愛しき人や家族と静かな時を過ごし、愛を深めあう聖夜です。
「シングルベール、シングルベール、アゲイン♪」
そんななか、寒空の薄暗い蛍光灯が輝くアーケードの商店街にて、眼鏡を外しながら号泣し、替え歌のクリスマスソングを口ずさみながら、サンタの衣装を纏った男性がホールケーキを売っているのが目に入った。
「今日は腐った~クリスマス~♪」
「あれ、ひょっとして蛭矢君ですか?」
「おお、英子ちゃんか。こんな所で会うなんて奇遇だな」
「ちょっと散歩がてら、こちらに寄り道をしまして……ところで何で泣いているのですか?」
「……いや、バイト中にクリスマスの煩悩が浮かんで頭が狂いそうでさ」
確かにクリスマスと言えば本来は好きな相手と一緒に青春を謳歌するイベントであり、相手もいない寂しい独り身のオタクには堪らなく切ない日でもあるよね。
「おい、女の子ナンパして狂っている暇があったらさっさと売りさばくぞ……って英子か」
すると、蛭矢君の後ろから同じサンタ服の大瀬君が出てきて、せっせと仕分けしたケーキを運んでいる。
「美伊南もいるよ~ん♪」
さらに私の影からにょろんと現れたるダッフルコートを着こんだ一人のトラブルメーカー。
私の背後にいたみたいだけど全然気づかなかった。
いつから背後霊のように私をつけていたの?
「出たな、天然お気楽ワガママ娘……」
蛭矢君、一体そのゆるキャラの紹介みたいな言葉は、何のキャッチコピーだろうね。
「何言ってるの? 今日は美伊南はケーキを買いに来た客だよ」
「これはご無礼を。しっ、失礼しやした」
ケーキが売れると察して、急に蛭矢君の態度が変わり、頭が低くなる。
「さあ、姉貴。どれにしやす?」
「うーん、とりあえずさ。
このイチゴのケーキ高いから半額にしてくれないかな?」
美伊南ちゃんが一番豪華で約5000円と値段が高いホールを指さす。
「嬢ちゃん、その交渉はあんまりでっせ。

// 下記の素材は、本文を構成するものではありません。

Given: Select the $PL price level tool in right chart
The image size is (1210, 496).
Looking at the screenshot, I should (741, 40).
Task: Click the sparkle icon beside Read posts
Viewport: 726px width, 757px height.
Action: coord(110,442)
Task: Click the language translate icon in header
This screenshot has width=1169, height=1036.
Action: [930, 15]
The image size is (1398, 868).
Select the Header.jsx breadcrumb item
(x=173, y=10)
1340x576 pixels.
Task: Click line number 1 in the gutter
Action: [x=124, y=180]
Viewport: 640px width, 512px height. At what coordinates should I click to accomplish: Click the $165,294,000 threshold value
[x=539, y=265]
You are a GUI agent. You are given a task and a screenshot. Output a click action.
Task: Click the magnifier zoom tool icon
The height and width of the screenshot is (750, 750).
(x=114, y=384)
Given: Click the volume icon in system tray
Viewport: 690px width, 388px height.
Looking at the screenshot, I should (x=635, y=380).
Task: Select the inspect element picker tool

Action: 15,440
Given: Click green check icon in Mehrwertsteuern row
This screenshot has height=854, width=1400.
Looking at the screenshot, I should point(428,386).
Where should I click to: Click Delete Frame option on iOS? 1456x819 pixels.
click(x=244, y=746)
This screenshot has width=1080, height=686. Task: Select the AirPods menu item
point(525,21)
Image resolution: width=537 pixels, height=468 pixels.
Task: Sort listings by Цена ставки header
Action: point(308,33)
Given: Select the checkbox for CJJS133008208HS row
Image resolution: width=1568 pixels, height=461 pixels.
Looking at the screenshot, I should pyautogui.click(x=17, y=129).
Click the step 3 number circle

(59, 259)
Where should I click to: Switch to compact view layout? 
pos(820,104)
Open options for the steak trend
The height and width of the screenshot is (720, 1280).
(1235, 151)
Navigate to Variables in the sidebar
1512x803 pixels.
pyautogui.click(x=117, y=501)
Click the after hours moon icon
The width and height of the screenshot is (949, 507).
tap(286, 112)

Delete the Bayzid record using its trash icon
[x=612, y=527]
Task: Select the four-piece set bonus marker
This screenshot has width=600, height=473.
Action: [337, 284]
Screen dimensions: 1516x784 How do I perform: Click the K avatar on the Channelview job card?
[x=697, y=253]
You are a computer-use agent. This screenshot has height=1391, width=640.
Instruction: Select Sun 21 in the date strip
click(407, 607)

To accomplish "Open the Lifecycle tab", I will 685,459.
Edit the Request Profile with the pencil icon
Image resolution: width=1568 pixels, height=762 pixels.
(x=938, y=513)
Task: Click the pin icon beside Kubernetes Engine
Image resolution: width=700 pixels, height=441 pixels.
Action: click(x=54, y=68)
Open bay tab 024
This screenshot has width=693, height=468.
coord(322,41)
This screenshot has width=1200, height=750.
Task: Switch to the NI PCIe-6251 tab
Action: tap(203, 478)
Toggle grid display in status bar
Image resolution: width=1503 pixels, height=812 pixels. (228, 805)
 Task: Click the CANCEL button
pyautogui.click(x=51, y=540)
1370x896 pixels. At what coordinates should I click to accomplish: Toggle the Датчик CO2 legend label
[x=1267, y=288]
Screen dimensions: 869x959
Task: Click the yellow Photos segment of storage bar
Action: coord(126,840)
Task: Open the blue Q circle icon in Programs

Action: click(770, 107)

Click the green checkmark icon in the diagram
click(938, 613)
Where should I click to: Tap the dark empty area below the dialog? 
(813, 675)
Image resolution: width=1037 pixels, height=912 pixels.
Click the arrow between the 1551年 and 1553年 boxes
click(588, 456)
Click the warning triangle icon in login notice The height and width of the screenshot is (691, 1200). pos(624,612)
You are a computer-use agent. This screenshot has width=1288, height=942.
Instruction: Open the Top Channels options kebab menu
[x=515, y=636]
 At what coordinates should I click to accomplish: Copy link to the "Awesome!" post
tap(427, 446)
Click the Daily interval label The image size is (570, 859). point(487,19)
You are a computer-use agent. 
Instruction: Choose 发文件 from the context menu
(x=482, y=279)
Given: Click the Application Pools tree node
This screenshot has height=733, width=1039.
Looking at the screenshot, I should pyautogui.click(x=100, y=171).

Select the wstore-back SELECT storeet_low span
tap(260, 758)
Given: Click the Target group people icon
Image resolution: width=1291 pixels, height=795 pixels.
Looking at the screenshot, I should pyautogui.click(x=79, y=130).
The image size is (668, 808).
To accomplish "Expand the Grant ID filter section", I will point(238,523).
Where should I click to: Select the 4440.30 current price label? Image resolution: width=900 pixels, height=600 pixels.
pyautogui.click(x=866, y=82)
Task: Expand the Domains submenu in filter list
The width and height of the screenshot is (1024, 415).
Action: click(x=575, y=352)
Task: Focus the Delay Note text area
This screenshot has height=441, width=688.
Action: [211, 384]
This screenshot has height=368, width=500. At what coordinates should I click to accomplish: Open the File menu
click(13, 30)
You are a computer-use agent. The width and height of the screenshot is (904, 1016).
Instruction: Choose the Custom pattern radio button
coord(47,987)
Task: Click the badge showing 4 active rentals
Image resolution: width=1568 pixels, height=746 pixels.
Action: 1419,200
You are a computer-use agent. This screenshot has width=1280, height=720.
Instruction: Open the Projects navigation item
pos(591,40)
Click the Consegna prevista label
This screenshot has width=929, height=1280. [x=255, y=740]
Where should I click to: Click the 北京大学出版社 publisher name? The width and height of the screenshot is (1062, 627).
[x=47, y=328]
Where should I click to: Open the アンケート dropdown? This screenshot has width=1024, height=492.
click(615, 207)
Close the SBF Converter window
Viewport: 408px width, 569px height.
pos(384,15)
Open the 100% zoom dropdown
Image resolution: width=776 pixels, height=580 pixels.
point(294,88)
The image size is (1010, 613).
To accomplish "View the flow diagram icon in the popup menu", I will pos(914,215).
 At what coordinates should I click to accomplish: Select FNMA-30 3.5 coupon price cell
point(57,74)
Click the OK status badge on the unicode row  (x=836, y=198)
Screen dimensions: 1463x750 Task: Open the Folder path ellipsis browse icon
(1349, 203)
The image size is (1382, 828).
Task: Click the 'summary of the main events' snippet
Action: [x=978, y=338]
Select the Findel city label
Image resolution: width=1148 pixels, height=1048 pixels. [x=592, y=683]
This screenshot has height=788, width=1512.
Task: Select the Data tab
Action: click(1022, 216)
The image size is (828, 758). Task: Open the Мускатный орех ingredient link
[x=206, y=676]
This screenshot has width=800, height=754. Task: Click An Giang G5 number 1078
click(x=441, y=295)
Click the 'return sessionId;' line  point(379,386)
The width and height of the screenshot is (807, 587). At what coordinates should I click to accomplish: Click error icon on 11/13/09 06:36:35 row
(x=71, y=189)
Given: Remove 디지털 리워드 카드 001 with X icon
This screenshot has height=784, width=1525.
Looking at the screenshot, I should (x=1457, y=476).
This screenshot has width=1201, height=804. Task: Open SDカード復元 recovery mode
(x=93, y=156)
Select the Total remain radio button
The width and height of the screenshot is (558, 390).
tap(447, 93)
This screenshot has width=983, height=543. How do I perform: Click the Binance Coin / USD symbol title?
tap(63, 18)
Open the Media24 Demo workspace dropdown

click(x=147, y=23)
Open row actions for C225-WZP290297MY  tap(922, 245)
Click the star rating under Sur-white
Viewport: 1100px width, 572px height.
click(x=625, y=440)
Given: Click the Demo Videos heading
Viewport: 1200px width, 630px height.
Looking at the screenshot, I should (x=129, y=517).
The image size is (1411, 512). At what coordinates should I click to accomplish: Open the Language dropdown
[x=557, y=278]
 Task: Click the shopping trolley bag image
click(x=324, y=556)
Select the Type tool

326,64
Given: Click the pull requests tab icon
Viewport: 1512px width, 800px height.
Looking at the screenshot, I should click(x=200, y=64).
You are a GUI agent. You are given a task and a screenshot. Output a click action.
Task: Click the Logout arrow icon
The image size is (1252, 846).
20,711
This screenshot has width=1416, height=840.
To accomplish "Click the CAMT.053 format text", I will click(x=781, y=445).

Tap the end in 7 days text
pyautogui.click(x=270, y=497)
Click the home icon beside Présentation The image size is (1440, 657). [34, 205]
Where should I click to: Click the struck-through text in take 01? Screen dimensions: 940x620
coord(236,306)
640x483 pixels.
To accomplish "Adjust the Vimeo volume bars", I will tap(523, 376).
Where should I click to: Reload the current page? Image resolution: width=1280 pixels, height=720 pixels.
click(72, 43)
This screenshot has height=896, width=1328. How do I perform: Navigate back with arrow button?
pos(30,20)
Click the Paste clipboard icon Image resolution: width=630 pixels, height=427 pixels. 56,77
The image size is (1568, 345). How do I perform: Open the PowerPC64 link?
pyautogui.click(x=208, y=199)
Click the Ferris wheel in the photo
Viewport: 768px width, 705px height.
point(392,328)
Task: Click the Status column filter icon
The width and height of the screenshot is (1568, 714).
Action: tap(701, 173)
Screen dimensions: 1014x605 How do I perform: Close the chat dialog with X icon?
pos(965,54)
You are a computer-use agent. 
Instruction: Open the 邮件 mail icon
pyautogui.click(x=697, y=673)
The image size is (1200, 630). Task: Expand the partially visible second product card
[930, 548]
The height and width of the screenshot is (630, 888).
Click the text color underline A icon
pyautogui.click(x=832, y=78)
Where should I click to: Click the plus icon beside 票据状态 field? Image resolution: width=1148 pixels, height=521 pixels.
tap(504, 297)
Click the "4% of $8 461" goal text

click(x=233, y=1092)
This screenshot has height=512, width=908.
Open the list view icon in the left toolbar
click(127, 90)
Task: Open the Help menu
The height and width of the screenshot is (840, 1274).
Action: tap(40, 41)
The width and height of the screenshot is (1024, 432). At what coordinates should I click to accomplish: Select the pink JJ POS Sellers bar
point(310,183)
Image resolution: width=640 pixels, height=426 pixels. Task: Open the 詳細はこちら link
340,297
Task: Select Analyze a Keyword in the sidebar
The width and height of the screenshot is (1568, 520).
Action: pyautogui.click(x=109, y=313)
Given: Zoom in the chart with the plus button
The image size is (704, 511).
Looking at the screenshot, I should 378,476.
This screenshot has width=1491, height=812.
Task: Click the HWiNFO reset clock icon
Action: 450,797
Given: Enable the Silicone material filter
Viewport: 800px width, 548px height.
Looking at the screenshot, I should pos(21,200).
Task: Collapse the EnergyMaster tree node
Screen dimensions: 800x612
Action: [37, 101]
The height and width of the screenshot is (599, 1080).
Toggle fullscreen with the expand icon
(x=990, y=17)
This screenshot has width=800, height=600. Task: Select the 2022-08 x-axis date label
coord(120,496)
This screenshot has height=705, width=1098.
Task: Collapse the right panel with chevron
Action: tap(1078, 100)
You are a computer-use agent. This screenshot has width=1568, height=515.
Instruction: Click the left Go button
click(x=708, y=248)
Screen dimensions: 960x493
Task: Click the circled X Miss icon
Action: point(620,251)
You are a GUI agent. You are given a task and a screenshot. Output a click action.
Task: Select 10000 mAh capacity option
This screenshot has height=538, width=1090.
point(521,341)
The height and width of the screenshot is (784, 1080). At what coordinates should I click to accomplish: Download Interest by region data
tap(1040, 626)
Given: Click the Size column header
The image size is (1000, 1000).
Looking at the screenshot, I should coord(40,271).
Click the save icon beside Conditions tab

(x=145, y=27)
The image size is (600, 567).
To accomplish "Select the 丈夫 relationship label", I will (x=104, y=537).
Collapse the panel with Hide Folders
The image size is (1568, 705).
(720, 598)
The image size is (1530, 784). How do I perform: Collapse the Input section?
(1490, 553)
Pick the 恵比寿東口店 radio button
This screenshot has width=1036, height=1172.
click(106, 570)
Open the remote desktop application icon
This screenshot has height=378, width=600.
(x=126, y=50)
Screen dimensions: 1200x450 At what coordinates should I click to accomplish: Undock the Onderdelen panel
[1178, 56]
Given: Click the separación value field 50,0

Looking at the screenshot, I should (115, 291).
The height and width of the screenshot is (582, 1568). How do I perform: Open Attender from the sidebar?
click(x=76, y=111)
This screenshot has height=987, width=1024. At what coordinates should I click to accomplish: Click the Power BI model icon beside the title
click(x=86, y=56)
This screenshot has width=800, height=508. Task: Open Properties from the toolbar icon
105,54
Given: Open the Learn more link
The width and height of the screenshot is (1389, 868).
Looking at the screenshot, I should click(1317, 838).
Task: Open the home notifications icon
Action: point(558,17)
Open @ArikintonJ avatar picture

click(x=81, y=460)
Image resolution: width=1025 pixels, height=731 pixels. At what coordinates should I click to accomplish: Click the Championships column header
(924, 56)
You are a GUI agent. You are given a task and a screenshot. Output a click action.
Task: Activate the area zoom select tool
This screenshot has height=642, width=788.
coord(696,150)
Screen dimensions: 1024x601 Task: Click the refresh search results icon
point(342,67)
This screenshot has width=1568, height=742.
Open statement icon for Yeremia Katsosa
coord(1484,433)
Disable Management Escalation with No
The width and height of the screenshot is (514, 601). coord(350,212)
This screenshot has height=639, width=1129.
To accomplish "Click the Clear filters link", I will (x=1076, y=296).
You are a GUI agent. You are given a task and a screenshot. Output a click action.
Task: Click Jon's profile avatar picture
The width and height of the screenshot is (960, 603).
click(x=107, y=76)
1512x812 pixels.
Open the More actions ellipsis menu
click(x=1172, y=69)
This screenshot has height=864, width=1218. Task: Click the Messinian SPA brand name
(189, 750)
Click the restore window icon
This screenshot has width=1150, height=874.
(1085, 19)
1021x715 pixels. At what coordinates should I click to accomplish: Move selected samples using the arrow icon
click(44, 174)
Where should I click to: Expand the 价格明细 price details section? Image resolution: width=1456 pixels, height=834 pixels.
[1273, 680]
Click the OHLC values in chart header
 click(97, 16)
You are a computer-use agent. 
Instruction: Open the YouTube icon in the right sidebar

僕が組長から命狙われるっす……」
……えっ、このケーキ販売にはあのヤーサン関係が絡んでいるの?
どこの裏ルートの闇市でこのケーキを売っているのかが謎である……。
「……じゃあ、これでいいや」
美伊南ちゃんがケーキの横にちょこんと添えられた小さな包装紙を指す。
「おっ? 俺の手作りに目を向けるなんて美伊南にしては中々見所あるじゃないか」
「これ、大瀬が作ったん?」
「まあな。みんなが何千円もするホールケーキを買えるとは限らないからな」
銀と茶色が螺旋したパッケージに黒マジックで書かれたチョコのパンの耳。
その名の通り、油で揚げた食パンの耳にチョコレートとピーナッツでコーティングしたお菓子のようだ。
値段も1品150円とお手頃で学生のお財布にも優しい。
ちなみにケーキとセットに買うと、このお菓子は1つ100円で買えるらしい。
そんな美伊南ちゃんの手に大瀬君が手作りのチケットを渡す。
「ありがとう。これはお菓子だけを買った人限定で明日までに、ここのケーキを10パーセント割引で買えるチケットさ」
そう、人間って限定版とかの表記に弱いよね。
多少高くても何かおまけがあるとなればそちらを選んでしまう。
でも彼が考えたのは安い商品におまけをつけて別の商品を買わせる手口。
大瀬君って、以外と策略家だね。
「毎度ありがとやんした~♪」
「──大瀬、お前のアイデアのお陰で今年は早めにバイトが終われそうだ」
蛭矢君が眼鏡を外し、おいおいと大瀬君に感謝の涙を流す。
「何、これから徹夜明けを迎える予定な土木作業員のようなこと言ってるんだよ」
「……わりい、そうだったな。毎年朝方まで売っていたからな」
「それ、完璧に労働基準法違反じゃないか?」
「まあ、親戚のオジサンの手伝いで、僕は夜の10時からボランティアだからな」
その蛭矢君のオジサンの言葉に美伊南ちゃんの耳がピクリと動く。
「大瀬。なあ、この一番小さいケーキをくれ」
それから美伊南ちゃんは難なく例の割り引きチケットを使用して、4号のケーキの入った袋を手にぶら下げながら、私に話しかけてくる。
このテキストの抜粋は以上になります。